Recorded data
::::

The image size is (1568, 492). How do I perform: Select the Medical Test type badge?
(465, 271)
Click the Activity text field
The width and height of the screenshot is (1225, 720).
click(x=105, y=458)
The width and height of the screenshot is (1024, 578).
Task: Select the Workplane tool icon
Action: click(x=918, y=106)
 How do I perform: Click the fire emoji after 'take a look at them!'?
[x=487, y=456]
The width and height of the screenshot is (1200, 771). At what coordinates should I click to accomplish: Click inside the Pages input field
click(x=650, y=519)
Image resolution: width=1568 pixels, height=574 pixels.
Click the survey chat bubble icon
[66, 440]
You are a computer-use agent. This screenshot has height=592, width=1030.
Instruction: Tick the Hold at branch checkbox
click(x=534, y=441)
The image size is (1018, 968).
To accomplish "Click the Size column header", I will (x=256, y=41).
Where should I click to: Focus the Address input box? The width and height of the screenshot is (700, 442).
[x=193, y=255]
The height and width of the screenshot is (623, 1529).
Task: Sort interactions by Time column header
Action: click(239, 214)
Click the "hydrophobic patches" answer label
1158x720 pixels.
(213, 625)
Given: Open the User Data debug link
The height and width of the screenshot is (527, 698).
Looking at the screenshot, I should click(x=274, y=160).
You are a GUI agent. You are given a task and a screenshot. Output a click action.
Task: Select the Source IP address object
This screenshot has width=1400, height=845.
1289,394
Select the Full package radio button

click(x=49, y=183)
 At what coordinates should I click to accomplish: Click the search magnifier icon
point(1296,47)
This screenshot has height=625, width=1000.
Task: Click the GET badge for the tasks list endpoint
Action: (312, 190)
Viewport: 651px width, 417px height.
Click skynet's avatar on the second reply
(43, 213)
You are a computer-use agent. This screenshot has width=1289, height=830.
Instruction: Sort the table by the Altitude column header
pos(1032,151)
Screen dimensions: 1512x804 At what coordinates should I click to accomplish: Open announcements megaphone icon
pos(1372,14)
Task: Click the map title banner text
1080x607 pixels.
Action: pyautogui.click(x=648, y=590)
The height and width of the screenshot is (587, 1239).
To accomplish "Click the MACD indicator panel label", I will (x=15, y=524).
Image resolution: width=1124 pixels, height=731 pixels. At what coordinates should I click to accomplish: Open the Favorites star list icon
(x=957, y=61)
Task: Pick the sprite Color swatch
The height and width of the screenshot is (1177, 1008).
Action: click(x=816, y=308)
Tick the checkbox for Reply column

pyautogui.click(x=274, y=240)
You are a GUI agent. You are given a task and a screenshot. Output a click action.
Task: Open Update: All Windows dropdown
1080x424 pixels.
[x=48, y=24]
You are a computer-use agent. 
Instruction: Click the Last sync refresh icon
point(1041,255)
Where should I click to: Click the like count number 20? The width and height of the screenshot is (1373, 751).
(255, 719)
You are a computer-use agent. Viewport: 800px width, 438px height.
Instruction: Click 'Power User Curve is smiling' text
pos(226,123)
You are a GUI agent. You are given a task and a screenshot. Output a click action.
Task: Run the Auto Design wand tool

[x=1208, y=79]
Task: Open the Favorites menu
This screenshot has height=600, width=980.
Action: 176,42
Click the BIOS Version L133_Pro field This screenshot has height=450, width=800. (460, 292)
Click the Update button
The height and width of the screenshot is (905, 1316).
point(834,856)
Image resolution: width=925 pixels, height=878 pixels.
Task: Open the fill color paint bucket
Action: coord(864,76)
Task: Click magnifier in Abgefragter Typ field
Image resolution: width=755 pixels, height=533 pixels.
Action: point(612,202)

::::

Please count how many lines in the listing above contain the string "Favorites", treating case as significant, and reply with the number alone.

2